Start of Input

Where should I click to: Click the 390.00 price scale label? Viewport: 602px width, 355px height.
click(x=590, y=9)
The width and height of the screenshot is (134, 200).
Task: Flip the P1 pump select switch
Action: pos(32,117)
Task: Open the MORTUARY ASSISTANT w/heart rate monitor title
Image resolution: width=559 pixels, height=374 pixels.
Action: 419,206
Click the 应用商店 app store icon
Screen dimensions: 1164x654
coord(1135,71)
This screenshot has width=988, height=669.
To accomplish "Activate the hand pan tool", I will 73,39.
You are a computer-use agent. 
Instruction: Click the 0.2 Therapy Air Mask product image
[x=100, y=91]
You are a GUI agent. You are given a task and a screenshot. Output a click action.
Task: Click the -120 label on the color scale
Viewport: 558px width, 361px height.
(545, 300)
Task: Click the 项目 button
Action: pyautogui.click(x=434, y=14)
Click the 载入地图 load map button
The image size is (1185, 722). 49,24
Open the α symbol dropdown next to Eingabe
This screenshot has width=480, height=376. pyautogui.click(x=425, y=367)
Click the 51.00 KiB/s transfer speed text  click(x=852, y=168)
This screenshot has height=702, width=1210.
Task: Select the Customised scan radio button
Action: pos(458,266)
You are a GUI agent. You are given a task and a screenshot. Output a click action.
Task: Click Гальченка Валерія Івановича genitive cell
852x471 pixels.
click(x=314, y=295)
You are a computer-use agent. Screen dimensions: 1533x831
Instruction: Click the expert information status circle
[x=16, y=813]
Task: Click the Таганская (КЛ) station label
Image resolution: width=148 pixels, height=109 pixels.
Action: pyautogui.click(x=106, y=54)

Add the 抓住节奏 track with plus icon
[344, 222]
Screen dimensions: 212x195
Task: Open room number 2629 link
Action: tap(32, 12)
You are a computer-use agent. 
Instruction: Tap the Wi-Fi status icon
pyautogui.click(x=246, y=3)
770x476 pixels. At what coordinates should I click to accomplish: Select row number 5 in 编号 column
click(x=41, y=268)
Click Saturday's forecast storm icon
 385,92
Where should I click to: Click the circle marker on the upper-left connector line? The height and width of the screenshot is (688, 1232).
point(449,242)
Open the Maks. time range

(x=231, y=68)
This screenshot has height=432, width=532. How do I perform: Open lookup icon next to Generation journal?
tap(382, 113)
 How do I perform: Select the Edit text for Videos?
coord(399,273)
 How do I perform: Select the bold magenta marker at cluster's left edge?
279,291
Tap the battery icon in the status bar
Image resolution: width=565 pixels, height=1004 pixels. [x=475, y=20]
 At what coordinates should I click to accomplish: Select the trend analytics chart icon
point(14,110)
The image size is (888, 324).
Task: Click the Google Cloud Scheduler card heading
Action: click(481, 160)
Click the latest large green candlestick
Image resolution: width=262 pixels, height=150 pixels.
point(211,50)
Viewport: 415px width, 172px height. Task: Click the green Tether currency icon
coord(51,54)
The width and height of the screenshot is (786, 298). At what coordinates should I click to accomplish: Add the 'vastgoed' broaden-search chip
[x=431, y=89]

End of Input

Copy out the material, keeping every line exactly as it is.

Where should I click to: Click the 390.00 price scale label? Viewport: 602px width, 355px height.
click(x=590, y=9)
The width and height of the screenshot is (134, 200).
Task: Flip the P1 pump select switch
Action: pos(32,117)
Task: Open the MORTUARY ASSISTANT w/heart rate monitor title
Image resolution: width=559 pixels, height=374 pixels.
Action: 419,206
Click the 应用商店 app store icon
Screen dimensions: 1164x654
coord(1135,71)
This screenshot has width=988, height=669.
To accomplish "Activate the hand pan tool", I will 73,39.
You are a computer-use agent. 
Instruction: Click the 0.2 Therapy Air Mask product image
[x=100, y=91]
You are a GUI agent. You are given a task and a screenshot. Output a click action.
Task: Click the -120 label on the color scale
Viewport: 558px width, 361px height.
(545, 300)
Task: Click the 项目 button
Action: pyautogui.click(x=434, y=14)
Click the 载入地图 load map button
The image size is (1185, 722). 49,24
Open the α symbol dropdown next to Eingabe
This screenshot has width=480, height=376. pyautogui.click(x=425, y=367)
Click the 51.00 KiB/s transfer speed text  click(x=852, y=168)
This screenshot has height=702, width=1210.
Task: Select the Customised scan radio button
Action: pos(458,266)
You are a GUI agent. You are given a task and a screenshot. Output a click action.
Task: Click Гальченка Валерія Івановича genitive cell
852x471 pixels.
click(x=314, y=295)
You are a computer-use agent. Screen dimensions: 1533x831
Instruction: Click the expert information status circle
[x=16, y=813]
Task: Click the Таганская (КЛ) station label
Image resolution: width=148 pixels, height=109 pixels.
Action: pyautogui.click(x=106, y=54)

Add the 抓住节奏 track with plus icon
[344, 222]
Screen dimensions: 212x195
Task: Open room number 2629 link
Action: tap(32, 12)
You are a computer-use agent. 
Instruction: Tap the Wi-Fi status icon
pyautogui.click(x=246, y=3)
770x476 pixels. At what coordinates should I click to accomplish: Select row number 5 in 编号 column
click(x=41, y=268)
Click Saturday's forecast storm icon
 385,92
Where should I click to: Click the circle marker on the upper-left connector line? The height and width of the screenshot is (688, 1232).
point(449,242)
Open the Maks. time range

(x=231, y=68)
This screenshot has height=432, width=532. How do I perform: Open lookup icon next to Generation journal?
tap(382, 113)
 How do I perform: Select the Edit text for Videos?
coord(399,273)
 How do I perform: Select the bold magenta marker at cluster's left edge?
279,291
Tap the battery icon in the status bar
Image resolution: width=565 pixels, height=1004 pixels. [x=475, y=20]
 At what coordinates should I click to accomplish: Select the trend analytics chart icon
point(14,110)
The image size is (888, 324).
Task: Click the Google Cloud Scheduler card heading
Action: click(481, 160)
Click the latest large green candlestick
Image resolution: width=262 pixels, height=150 pixels.
point(211,50)
Viewport: 415px width, 172px height. Task: Click the green Tether currency icon
coord(51,54)
The width and height of the screenshot is (786, 298). At what coordinates should I click to accomplish: Add the 'vastgoed' broaden-search chip
[x=431, y=89]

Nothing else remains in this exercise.